Former deputy director Scott Swinford and his operations chief Marc Sullivan were longtime colleagues of Tate-Nadeau in the Illinois National Guard. She made history as its first woman promoted to brigadier general; they were senior officers. Shortly after Pritzker announced Tate-Nadeau’s appointment, she tapped Swinford as her deputy director. Resigning in July, Sullivan wrote to her that he hoped “our professional relationship and friendship could remain intact.”

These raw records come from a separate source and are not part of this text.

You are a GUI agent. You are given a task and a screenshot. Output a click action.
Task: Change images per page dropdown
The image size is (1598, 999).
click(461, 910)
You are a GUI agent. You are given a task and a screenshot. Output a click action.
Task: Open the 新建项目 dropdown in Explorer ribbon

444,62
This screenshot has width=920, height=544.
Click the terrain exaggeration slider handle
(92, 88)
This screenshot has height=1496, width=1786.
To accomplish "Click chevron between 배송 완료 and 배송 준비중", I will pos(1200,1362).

Former legislative liaison Jennifer March had followed Tate-Nadeau to IEMA from Chicago’s Office of Emergency Management and Communications, where they had worked together since 2016. That dynamic — of Tate-Nadeau as top executive and March as her assistant — continued at IEMA.

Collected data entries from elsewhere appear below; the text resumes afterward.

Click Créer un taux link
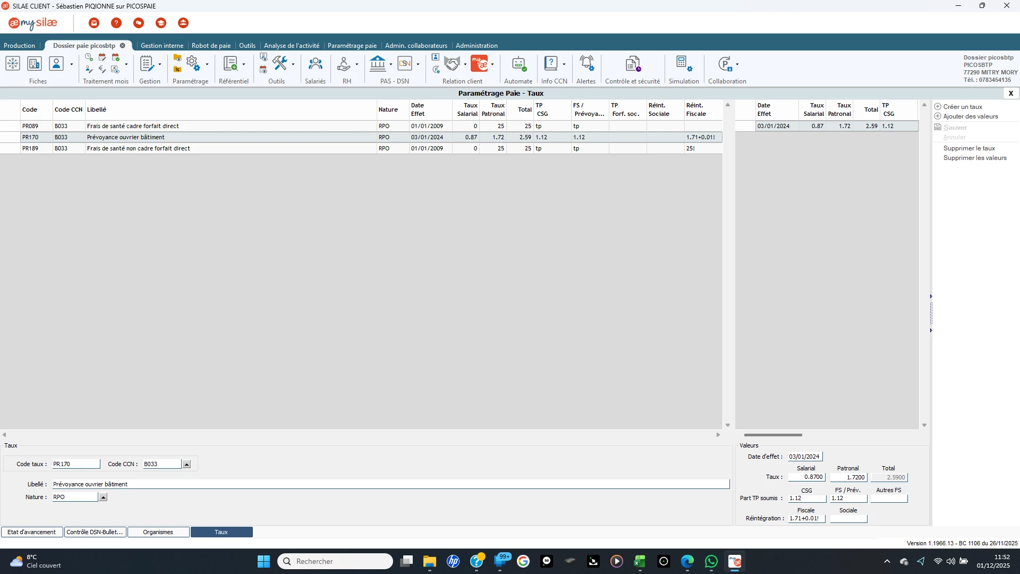 [962, 107]
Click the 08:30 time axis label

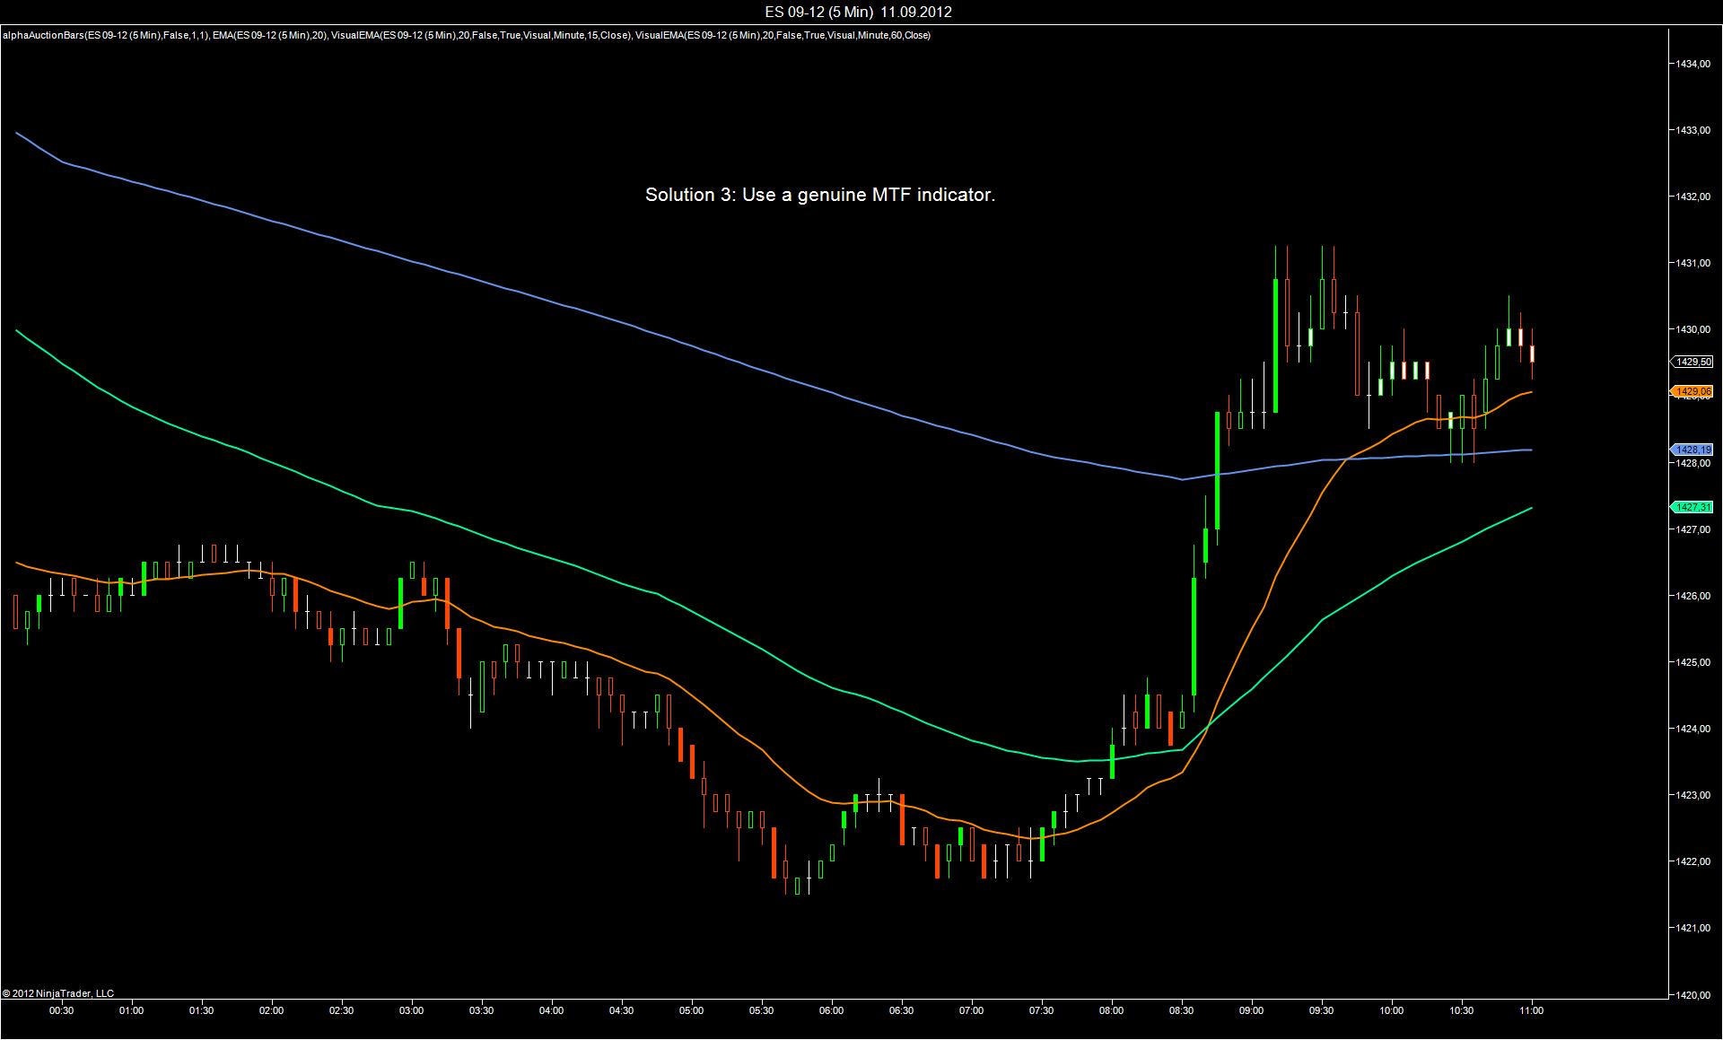coord(1182,1010)
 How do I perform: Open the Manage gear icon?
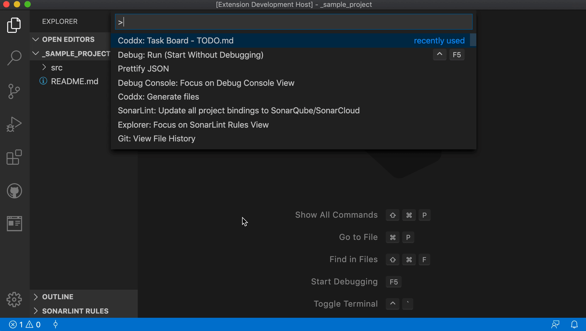coord(14,299)
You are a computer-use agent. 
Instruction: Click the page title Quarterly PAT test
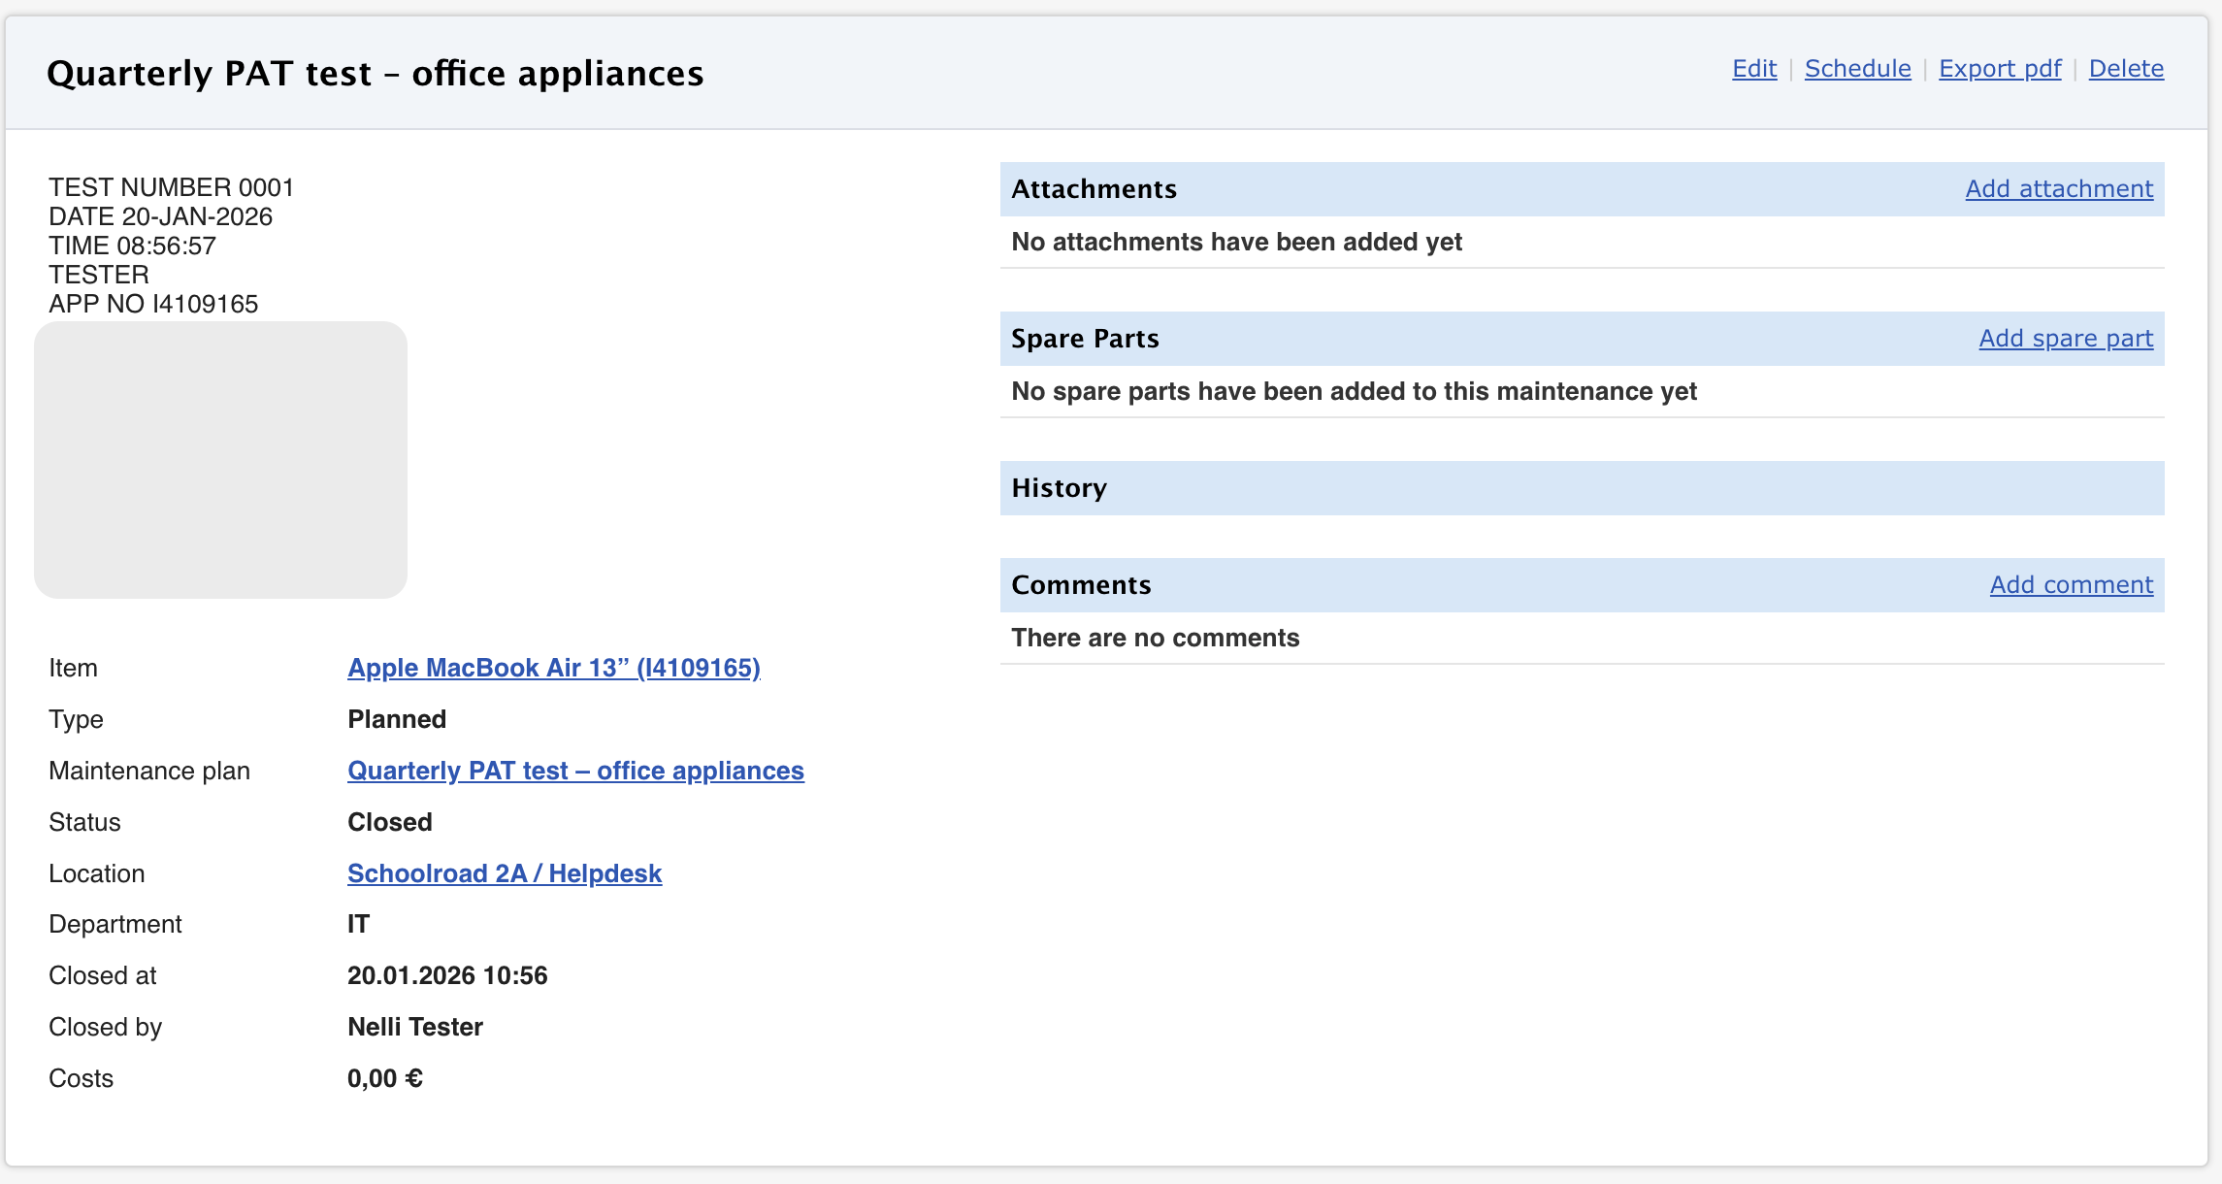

Elizabeth Findley, ousted in August, had filled in as Tate-Nadeau’s private secretary in much of 2020 and 2021, an exempt appointment that required the governor’s approval. Records show when she resigned, she was an assistant to the director at $78,000 a year.

“Elizabeth Findley’s last day was August 22, 2023,” reads an auto-reply from her state email. “Please direct all inquiries to Amy Gentry [email protected].”

Sullivan and March declined to answer questions. Swinford and Findley didn’t respond to messages.

Gentry has been employed by All Hands Consulting, a subcontractor to Innovative Emergency Management that was hired by IEMA in 2020 as one of the firms aiding Illinois’ pandemic response, including testing sites and vaccination clinics.

Because the governor proclaimed the pandemic a disaster, IEMA did not have to go through a typical bidding process, but said IEM was chosen because of the two best qualified companies, its prices were “significantly lower.”

The bulk of the contracts involving Gentry specify they’re for “mass vaccination” with a maximum value of $130 million, $96.4 million of it billed as of August.

IEM also has secured contracts from the Illinois Department of Public Health and Illinois Department of Human Services, and to aid IEMA’s response to migrants. State records show $193 million in payments to IEM since 2020.

Gentry’s highest billing month was March 2022 — $60,055.42 for 350 hours at $171.22 an hour as an “Ops Chief Assistant,” “developing state to local vaccine operation plan.”

She logged 350 hours again in January 2023 as a “Planner-IDPH” for $156 an hour, or a little less than $55,000. IEMA won’t release those timesheets.

Since February, records show Gentry has scheduled Tate-Nadeau’s meetings and accompanied her to disaster sites, such as Sherman, Illinois, which was hit by an EF-2 level tornado in March. That month, she logged 310 hours or $48,732.98.

IEM spokeswoman Carla Juarez Farley and All Hands spokesman Zane Steves referred all questions to IEMA.